The purpose of these awards, now in its 12th year, is to “find the best teachers working in today’s classrooms around our region. We want to recognize their fine work, reward them for it, and by so doing inspire others to the high qualities they exemplify. This award recognizes in a rather significant way what we consider one of the most important professions-and one with so many unsung heroes.”

John Purser ; Bonnie Rideout & Scottish Music

We were blessed with a pair of wonderful guests today and the breakfast table fairly buzzed with wit , gaelic and music. Our family history of musical roots steeped
in the Scotch-Irish traditions goes back to Whitetop Mountain Virginia. This landmark was once owned by my Grandfather; John Blakemore; who also started one of the earliest folk festivals in America. That was the Whitetop Mountain Folk Festival and began in 1931. Eleanor Roosevelt visited there as did thousands of music makers.
John accompanied a legend in Scottish Fiddle Bonnie Rideout and it was a pleasure to meet them.

Here is a short bio on John Purser from the BBC.
“2007 marks a second bite at the Scotland’s Music apple for John. The first series aired on Radio Scotland in 1992 to wide acclaim, and his accompanying book earned him the 1993 McVitie’s Scottish Writer of the Year Award. He is currently writing a new, extended edition based on the research that informs his second Scotland’s Music series.

John has been creating award-winning radio since the seventies – as in Scotland’s Music, usually as writer, researcher and presenter.
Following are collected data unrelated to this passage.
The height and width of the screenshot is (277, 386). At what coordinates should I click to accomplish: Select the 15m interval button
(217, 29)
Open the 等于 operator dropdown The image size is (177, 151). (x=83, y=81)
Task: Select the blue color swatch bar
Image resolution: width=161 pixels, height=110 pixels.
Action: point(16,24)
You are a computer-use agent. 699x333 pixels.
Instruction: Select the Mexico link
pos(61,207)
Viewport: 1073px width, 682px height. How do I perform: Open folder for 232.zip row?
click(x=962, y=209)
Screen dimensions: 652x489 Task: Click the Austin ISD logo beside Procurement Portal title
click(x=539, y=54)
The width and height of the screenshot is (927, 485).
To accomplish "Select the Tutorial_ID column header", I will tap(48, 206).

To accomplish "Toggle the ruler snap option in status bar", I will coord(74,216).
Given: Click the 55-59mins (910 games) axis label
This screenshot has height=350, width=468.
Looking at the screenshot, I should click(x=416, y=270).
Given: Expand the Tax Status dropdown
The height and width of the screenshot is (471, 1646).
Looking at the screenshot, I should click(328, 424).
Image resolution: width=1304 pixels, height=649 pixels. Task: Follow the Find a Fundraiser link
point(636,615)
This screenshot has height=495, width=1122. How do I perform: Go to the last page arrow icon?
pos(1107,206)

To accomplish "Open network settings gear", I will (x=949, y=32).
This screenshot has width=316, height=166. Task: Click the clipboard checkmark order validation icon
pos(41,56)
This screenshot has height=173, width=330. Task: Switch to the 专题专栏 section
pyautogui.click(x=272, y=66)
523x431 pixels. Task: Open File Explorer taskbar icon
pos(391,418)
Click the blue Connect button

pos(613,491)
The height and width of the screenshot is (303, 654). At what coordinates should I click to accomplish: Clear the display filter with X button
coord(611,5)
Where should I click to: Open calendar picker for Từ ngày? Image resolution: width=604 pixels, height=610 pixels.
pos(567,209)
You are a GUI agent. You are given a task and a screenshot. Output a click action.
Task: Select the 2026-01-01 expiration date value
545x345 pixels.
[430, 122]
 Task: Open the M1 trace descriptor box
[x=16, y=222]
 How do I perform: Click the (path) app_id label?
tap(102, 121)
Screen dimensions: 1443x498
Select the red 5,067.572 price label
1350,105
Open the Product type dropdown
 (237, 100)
As well as for Radio Scotland, he has made programmes for Radio 3 and Radio 2, and his radio work has been aired as far afield as Ireland, New Zealand and even Iceland.

John Purser with Highland CowRadio is only one of John’s many passions. He is a composer, a poet and playwright, and a musicologist of some renown. He lectured on classical music for Glasgow University Extra-Mural Department, and has travelled the world lecturing and broadcasting on Scottish music. He also finds the time to raise Highland cattle on a croft near Elgol in Skye, with the help of his wife, Bar, and the occasional mucking in of extremely well-fed and watered guests.

John has recently been studying Gaelic at Sabhal Mòr Ostaig in Skye, and in 2006 he was appointed as a Research Fellow and Gaelic Music Course Director. He is one of the team of researchers undertaking the five-year research project, “Window to the West – towards a redefinition of the visual within Gaelic Scotland”, funded by the AHRC.”